Time and space scales of vertical mixing and advection of phytoplankton in the upper ocean

Abstract
The dependence of phytoplankton photosynthesis on light intensity may be altered by the range and frequency of variations in light intensity recently experienced by the organisms. A major source of the fluctuations in light intensity experienced by phytoplankton in the upper ocean is vertical motion.

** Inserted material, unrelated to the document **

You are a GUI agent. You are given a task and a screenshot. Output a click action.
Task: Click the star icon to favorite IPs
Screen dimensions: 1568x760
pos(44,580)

We estimate time and space scales for vertical displacements of phytoplankton caused by turbulent mixing, internal waves, Langmuir circulations, and double diffusive processes. In the surface layer, depending on windspeed, current shear and stratification, we find that time scales for cycling of phytoplankton by turbulent eddies and mixing vary from about 0.5 h to hundreds of hours for vertical displacements of the order of 10 m. In the seasonal thermocline, turbulent diffusive time scales for displacements as small as several meters are weeks to months, whereas similar displacements by internal waves occur over periods of several minutes to several hours, according to the strength of the density stratification, and are then dominant. Langmuir cells seem to scale as the large turbulent eddies and need not be treated separately, and double diffusive processes seem to be of minor importance. The formulation used here of a vertical turbulent diffusion coefficient Kz as a function of observable quantities—ε the rate of dissipation of turbulent kinetic energy, arid N the local buoyancy frequency—should also be useful for estimating vertical fluxes of nutrients. In addition, this formulation is reversible in time and can be used to estimate the recent depth and light history of phytoplankton taken from the upper ocean.